Which lines in the records below hold the word "thumbnail"? Copy each of them.

━━ Source data ━━

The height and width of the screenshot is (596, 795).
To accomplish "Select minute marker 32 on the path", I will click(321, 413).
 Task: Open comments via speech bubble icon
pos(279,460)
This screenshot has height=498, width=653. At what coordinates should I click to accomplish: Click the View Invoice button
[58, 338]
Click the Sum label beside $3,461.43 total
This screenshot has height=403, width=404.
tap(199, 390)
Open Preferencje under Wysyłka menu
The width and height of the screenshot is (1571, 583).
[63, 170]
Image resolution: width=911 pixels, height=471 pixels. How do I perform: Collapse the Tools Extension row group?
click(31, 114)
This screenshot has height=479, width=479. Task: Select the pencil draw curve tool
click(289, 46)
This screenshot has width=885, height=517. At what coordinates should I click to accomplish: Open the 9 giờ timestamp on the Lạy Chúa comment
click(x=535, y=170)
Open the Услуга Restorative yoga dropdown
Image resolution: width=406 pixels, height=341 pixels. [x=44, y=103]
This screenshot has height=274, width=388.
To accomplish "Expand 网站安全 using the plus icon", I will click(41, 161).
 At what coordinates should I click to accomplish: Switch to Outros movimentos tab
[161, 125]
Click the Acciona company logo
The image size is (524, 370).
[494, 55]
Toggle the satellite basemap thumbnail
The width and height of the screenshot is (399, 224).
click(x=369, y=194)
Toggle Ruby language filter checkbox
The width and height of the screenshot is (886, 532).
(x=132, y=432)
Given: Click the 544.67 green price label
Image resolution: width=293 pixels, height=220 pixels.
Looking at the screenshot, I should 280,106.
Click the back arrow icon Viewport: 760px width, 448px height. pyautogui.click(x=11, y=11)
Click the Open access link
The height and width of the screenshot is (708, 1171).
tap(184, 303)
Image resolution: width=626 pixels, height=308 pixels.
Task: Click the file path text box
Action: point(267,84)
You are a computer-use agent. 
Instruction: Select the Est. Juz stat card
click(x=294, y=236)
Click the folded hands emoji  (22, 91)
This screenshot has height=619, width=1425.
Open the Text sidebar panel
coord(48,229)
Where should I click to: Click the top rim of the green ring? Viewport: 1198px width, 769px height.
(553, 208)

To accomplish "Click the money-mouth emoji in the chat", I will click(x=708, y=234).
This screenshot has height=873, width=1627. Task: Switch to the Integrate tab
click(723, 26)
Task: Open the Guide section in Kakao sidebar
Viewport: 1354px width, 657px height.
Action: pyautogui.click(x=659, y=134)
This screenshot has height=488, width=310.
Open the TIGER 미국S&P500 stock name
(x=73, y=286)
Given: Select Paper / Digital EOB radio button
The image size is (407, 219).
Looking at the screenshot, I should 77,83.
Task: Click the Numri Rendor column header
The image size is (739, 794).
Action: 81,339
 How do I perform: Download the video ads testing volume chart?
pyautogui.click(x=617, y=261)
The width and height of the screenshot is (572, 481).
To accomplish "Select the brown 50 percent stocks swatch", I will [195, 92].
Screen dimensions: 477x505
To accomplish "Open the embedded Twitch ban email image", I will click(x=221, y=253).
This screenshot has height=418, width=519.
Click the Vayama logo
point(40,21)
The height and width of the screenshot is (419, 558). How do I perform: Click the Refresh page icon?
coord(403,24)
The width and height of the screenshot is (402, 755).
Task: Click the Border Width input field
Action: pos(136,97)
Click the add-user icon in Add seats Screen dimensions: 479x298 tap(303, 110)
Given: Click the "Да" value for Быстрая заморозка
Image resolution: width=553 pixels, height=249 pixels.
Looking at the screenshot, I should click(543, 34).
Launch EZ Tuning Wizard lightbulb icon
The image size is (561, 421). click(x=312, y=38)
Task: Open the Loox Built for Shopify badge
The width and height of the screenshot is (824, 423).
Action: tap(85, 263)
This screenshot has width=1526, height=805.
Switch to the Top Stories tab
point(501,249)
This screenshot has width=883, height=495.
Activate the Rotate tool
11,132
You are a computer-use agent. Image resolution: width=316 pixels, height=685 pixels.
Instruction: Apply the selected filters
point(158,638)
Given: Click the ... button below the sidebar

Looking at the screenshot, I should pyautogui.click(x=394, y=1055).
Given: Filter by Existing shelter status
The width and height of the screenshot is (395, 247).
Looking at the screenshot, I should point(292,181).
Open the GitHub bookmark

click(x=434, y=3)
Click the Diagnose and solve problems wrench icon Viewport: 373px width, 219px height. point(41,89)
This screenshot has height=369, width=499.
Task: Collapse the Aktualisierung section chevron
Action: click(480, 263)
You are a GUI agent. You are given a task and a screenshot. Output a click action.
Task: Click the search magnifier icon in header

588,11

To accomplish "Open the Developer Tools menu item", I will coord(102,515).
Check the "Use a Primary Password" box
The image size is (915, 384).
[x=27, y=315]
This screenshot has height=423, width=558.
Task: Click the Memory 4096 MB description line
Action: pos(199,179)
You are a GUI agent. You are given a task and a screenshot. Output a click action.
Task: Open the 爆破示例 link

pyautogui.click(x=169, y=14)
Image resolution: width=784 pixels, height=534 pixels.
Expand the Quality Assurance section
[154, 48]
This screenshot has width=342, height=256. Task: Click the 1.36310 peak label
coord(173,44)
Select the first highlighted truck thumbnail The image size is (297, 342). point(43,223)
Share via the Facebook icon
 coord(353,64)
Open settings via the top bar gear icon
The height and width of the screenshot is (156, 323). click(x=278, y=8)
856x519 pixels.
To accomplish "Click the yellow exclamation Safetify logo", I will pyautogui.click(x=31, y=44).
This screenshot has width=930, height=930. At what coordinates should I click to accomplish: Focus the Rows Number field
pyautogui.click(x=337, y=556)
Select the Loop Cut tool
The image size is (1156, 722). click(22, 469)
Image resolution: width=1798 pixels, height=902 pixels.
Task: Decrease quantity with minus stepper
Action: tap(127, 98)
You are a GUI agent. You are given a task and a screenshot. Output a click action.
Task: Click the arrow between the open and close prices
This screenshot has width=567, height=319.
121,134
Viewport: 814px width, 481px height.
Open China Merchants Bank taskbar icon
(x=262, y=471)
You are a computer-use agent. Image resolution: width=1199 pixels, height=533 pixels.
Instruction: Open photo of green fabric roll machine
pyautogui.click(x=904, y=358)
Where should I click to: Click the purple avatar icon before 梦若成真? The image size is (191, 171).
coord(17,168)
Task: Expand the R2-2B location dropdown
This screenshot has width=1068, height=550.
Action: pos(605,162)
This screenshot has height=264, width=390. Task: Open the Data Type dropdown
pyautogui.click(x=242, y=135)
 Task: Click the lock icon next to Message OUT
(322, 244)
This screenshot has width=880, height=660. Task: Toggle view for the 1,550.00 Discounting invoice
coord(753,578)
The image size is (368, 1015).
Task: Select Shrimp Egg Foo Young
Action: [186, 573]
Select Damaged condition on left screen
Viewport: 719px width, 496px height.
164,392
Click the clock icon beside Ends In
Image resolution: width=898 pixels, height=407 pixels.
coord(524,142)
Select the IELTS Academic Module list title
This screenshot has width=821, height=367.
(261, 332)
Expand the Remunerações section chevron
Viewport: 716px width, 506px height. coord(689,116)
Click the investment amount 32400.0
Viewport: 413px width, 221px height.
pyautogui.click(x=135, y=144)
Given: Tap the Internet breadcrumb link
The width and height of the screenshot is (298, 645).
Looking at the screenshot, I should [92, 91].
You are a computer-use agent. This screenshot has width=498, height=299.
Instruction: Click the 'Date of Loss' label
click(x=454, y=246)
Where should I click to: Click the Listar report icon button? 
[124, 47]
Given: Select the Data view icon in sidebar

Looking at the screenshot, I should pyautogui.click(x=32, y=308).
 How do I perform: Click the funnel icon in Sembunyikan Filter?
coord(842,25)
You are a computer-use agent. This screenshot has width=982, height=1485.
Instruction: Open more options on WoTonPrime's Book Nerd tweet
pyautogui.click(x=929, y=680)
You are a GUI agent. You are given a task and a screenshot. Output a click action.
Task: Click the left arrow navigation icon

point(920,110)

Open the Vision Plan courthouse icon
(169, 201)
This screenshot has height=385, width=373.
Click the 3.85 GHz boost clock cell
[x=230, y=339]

━━━

Exercise answer |
Toggle the satellite basemap thumbnail
Select the first highlighted truck thumbnail The image size is (297, 342). point(43,223)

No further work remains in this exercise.